Qu'est-ce qui pousse certains réalisateurs cultes à remaker leurs propres films ?
Pour Sam Raimi (Evil Dead), c'est donner un côté plus pro à son métrage via une mise en scène chiadée et des effets spéciaux plus élaborés. Pour Georges Romero (La Nuit des morts vivants), c'est récupérer les droits d'un film tombé par erreur dans le domaine public à sa sortie. Pour Hideo Nakata (Ring) et Michael Hanneke (Funny Games), c'est toucher un public plus large et faire connaître leur œuvre au-delà de leurs frontières respectives.
À ceux qui se demandent ce que le cinéma vient faire dans cette chronique, je leur répondrai que le procédé est également avéré dans le domaine musical. Et ce ne sont pas Dokken et Locomuerte qui me contrediront, au vu de leurs dernières sorties (par ailleurs réussies). Et Sodom, dans tout ça ?

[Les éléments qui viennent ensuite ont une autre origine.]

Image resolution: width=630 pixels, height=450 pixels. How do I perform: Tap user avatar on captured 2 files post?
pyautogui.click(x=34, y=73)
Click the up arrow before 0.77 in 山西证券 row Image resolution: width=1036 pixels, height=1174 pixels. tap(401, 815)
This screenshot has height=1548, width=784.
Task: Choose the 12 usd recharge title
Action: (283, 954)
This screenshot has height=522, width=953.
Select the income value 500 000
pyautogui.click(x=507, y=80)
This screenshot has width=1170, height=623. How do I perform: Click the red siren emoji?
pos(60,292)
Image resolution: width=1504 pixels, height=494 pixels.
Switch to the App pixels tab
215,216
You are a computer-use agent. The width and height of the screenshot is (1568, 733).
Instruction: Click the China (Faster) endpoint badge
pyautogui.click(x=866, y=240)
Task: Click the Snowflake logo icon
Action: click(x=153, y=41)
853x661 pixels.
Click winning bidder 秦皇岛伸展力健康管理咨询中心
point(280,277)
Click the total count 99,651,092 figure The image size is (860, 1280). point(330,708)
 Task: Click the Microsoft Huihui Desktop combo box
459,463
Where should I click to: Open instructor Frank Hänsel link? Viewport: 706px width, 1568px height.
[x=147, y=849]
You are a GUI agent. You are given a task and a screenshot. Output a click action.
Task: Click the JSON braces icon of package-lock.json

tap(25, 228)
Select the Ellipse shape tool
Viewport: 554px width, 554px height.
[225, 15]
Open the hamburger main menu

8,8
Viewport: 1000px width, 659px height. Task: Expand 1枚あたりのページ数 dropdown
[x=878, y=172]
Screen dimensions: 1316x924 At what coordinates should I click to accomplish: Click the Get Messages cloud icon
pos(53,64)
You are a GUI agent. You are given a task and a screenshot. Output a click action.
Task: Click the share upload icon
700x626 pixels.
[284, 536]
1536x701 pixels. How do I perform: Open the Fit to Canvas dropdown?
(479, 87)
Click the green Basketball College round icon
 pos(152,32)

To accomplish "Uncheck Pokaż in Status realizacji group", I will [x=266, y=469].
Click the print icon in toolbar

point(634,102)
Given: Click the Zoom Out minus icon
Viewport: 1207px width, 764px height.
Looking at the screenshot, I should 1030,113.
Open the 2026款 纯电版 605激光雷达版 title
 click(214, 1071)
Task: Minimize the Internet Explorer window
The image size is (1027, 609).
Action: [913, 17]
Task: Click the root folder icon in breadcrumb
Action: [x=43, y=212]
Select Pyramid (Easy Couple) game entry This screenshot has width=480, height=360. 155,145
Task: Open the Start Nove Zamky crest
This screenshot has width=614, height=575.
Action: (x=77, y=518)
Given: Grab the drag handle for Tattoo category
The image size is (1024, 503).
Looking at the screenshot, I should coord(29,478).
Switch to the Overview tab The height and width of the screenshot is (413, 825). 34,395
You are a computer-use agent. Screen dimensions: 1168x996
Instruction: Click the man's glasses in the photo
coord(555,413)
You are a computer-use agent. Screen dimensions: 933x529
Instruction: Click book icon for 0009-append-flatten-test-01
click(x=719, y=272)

Printemps 1982, Essen, Allemagne de l’Ouest. Un local miteux perdu dans une zone industrielle voit trois adolescents massacrer leurs instruments pour graver sur bandes un thrash balbutiant, inspiré des pères fondateurs Motörhead et Venom. Trois titres sont rapidement finalisés et sortent sous forme de démo l’année suivante. Une quatrième piste apparaitra, elle, sur leur premier long format, ''Obsessed By Cruelty''.
Automne 2023, fort d’un nouveau line-up, Sodom se décide à dépoussiérer ces vieilleries et les réenregistre avec ses dernières recrues, dont le revenant Franck Blackfire à la guitare. Quid du résultat ?
Passons brièvement sur '1982', brûlot de thrash old-school déjà présent sur la compilation ''40 Years At War'', dont le remix n’apporte pas grand-chose si ce n’est un accordage plus bas, ce qui donne un peu plus de lourdeur à ce titre déjà bien heavy.
Le reste de l’EP se montre bien plus intéressant via quatre relectures plus pêchues et maitrisées mais qui ne dénaturent pas pour autant le matériau d’origine. Le chant de Tom Angelripper a toujours ce côté papier de verre, en un peu plus grave toutefois, et n’a rien perdu en agressivité, en témoigne le véloce 'Equinox'. L’influence de Venom est toujours prégnante sur l’enjoué 'Witching Metal', dont les soli ensorcelés sont enfin audibles.
L’ombre du Bombardier plane sur le punkisant 'Victims Of Death' et 'Let’s Fight In The Darkness Of Hell' permet d’apprécier le jeu de batterie métronomique du cogneur Toni Merkel.
Également derrière la console (production et mixage), ce dernier a su capturer l’essence originelle de ces reliques du passé tout en leur faisant bénéficier d’un son plus méritant.
Qu’est-ce qui pousse certains artistes à réenregistrer leurs classiques ? Pour Sodom, la nostalgie d’une époque révolue et l’amour de la musique, sans aucun doute.